How retiring baby boomers could crash Swiss property market

Once baby boomers start selling their houses, the Swiss real estate market could face a serious shake-up, says a demographer in Basel. In the United States, a so-called “silver tsunami” is also expected. Could this mean the younger generation will finally see a drop in house prices?
Property prices have fallen recently in neighbouring countries like Germany, France and Austria. But in Switzerland the price spiral continues undeterred.
The reason behind this is an ever-growing population in the small Alpine country. A new forecast published by the Federal Statistical Office (FSO) anticipates that the number of residents will climb from nine million to 10.5 million over the next 30 years. So, investing in a home, it seems, is a good idea.

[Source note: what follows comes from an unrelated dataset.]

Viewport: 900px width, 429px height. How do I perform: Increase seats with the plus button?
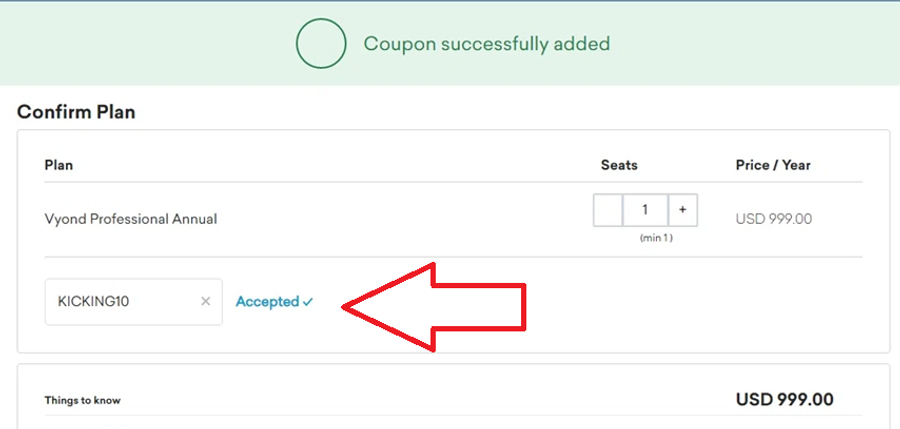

Hendrik Budliger, founder and director of Demografik, an independent competence centre for demographics, questions this narrative of “concrete gold”, which is the belief that investing in property is a safe bet. Together with his team, he is exploring how an ageing population and labour migration affect the Swiss property market.
“The prices we see today are misleading,” Budliger explains. “They suggest that property prices will continue to rise.” He expects the market to correct itself in the near future.
Many pensioners, no children
Budliger’s forecast is based on two assumptions. First, he views the federal government’s population-growth prediction, the so-called reference scenario, as overly optimistic. The more likely scenario is the FSO’s more conservative prognosis, which expects the Swiss population to start shrinking in 2043.
This forecast is shaped by trends across the European Union. Countries like Germany and Italy are currently grappling with a dwindling workforce and a growing shortage of skilled labour. “Italy and Portugal are already offering tax breaks and other incentives to retain their citizens or lure them back,” says Budliger. And this trend is only expected to grow.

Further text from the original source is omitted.